=== Begin Enclosure ===
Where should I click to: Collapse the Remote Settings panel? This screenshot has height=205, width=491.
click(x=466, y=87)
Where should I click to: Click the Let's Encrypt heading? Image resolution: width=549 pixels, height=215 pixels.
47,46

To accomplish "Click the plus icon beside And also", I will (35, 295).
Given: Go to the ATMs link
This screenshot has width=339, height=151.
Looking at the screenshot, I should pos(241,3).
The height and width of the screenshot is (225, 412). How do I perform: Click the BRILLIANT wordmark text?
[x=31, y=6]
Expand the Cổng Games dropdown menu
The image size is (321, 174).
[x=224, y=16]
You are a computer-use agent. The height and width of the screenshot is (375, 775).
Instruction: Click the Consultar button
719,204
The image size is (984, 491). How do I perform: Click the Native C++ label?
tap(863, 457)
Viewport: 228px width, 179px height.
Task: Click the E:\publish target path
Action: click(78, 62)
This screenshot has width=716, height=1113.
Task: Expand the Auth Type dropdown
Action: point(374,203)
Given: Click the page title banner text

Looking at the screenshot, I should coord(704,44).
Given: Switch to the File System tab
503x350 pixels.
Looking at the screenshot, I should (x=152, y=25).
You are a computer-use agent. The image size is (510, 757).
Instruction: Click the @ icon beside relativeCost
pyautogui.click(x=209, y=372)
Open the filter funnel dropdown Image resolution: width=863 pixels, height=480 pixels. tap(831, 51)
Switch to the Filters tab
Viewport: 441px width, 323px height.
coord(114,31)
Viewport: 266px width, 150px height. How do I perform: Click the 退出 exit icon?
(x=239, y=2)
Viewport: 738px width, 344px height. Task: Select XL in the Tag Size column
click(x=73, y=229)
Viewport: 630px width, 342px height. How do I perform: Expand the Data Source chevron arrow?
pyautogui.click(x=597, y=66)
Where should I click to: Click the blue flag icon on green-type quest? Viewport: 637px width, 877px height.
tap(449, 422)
=== End Enclosure ===
Prompt
Your answer must be the complete listing, repeated exactly.

Answer space
Where should I click to: Collapse the Remote Settings panel? This screenshot has height=205, width=491.
click(x=466, y=87)
Where should I click to: Click the Let's Encrypt heading? Image resolution: width=549 pixels, height=215 pixels.
47,46

To accomplish "Click the plus icon beside And also", I will (35, 295).
Given: Go to the ATMs link
This screenshot has width=339, height=151.
Looking at the screenshot, I should pos(241,3).
The height and width of the screenshot is (225, 412). How do I perform: Click the BRILLIANT wordmark text?
[x=31, y=6]
Expand the Cổng Games dropdown menu
The image size is (321, 174).
[x=224, y=16]
You are a computer-use agent. The height and width of the screenshot is (375, 775).
Instruction: Click the Consultar button
719,204
The image size is (984, 491). How do I perform: Click the Native C++ label?
tap(863, 457)
Viewport: 228px width, 179px height.
Task: Click the E:\publish target path
Action: click(78, 62)
This screenshot has width=716, height=1113.
Task: Expand the Auth Type dropdown
Action: point(374,203)
Given: Click the page title banner text

Looking at the screenshot, I should coord(704,44).
Given: Switch to the File System tab
503x350 pixels.
Looking at the screenshot, I should (x=152, y=25).
You are a computer-use agent. The image size is (510, 757).
Instruction: Click the @ icon beside relativeCost
pyautogui.click(x=209, y=372)
Open the filter funnel dropdown Image resolution: width=863 pixels, height=480 pixels. tap(831, 51)
Switch to the Filters tab
Viewport: 441px width, 323px height.
coord(114,31)
Viewport: 266px width, 150px height. How do I perform: Click the 退出 exit icon?
(x=239, y=2)
Viewport: 738px width, 344px height. Task: Select XL in the Tag Size column
click(x=73, y=229)
Viewport: 630px width, 342px height. How do I perform: Expand the Data Source chevron arrow?
pyautogui.click(x=597, y=66)
Where should I click to: Click the blue flag icon on green-type quest? Viewport: 637px width, 877px height.
tap(449, 422)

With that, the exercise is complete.